→ Pedido
Você pode transcrever por inteiro o texto sobre a Embrapa, sem alterar nenhuma palavra?

→ Texto para leitura

"""

Por Luciano Rezende Moreira.
A Embrapa foi criada em 1972, concebida pelo mesmo esforço do Estado brasileiro em viabilizar um sistema nacional de ciência e tecnologia voltado para a agropecuária. Uma empresa pública a mais para, aproveitando-se dos egressos formados na então recente pós-graduação brasileira (muitos deles treinados fora do País), apresentar soluções de pesquisa, desenvolvimento e inovação para a sustentabilidade da agricultura, em benefício da sociedade brasileira. É esta a missão institucional da Embrapa.
Hoje a população brasileira é beneficiada com o preço da cesta básica custando menos da metade do preço do que era quando a Embrapa começou seus trabalhos. Uma das explicações para essa redução do preço dos alimentos, ainda que bem menos do que o necessário para satisfazer a maioria dos brasileiros, foi o incremento da produção agropecuária no País.

"""

→ Dados fornecidos
"""

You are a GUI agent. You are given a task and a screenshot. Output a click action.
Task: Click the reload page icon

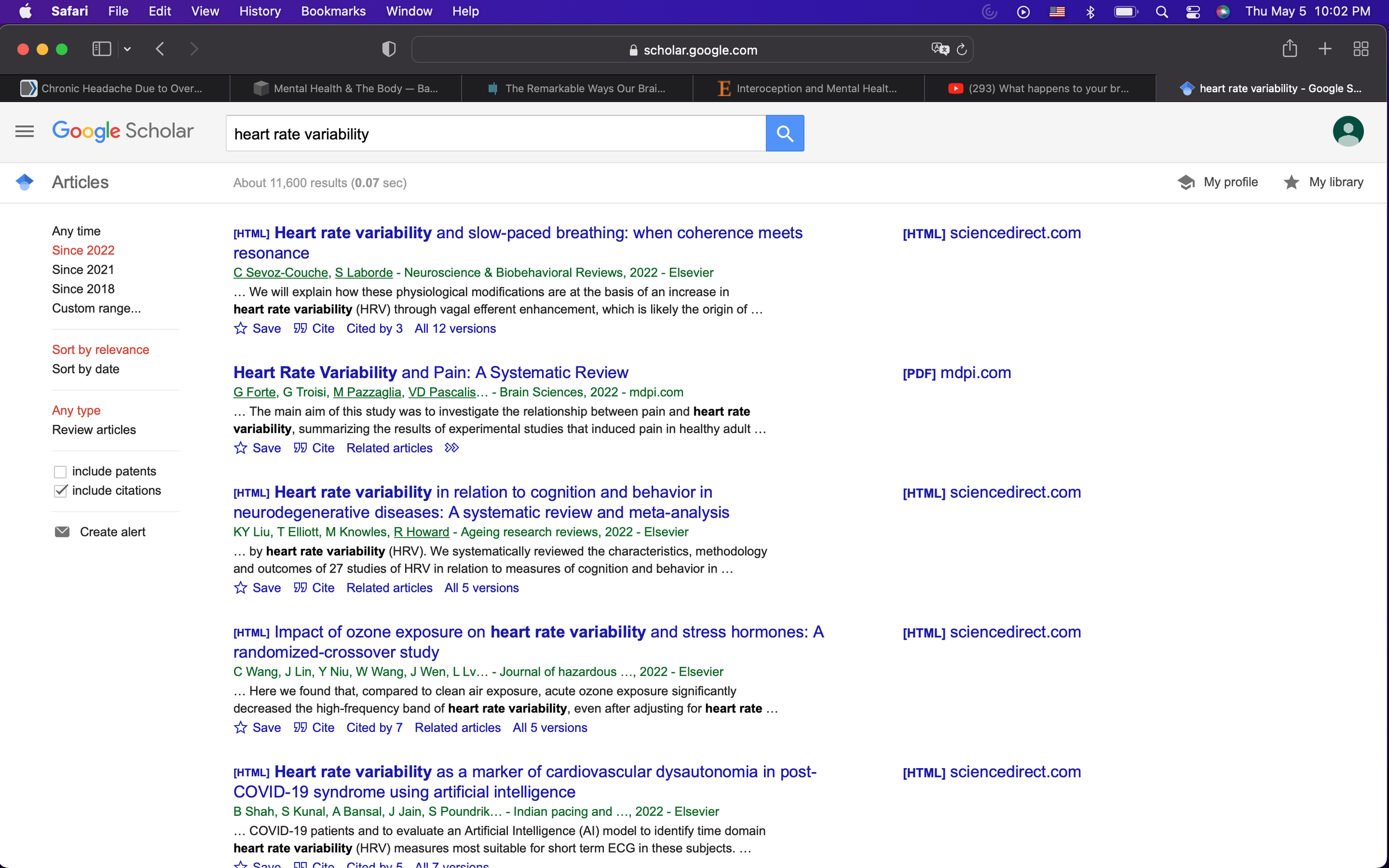pyautogui.click(x=962, y=50)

"""

→ Solução do problema
Por Luciano Rezende Moreira.
A Embrapa foi criada em 1972, concebida pelo mesmo esforço do Estado brasileiro em viabilizar um sistema nacional de ciência e tecnologia voltado para a agropecuária. Uma empresa pública a mais para, aproveitando-se dos egressos formados na então recente pós-graduação brasileira (muitos deles treinados fora do País), apresentar soluções de pesquisa, desenvolvimento e inovação para a sustentabilidade da agricultura, em benefício da sociedade brasileira. É esta a missão institucional da Embrapa.
Hoje a população brasileira é beneficiada com o preço da cesta básica custando menos da metade do preço do que era quando a Embrapa começou seus trabalhos. Uma das explicações para essa redução do preço dos alimentos, ainda que bem menos do que o necessário para satisfazer a maioria dos brasileiros, foi o incremento da produção agropecuária no País.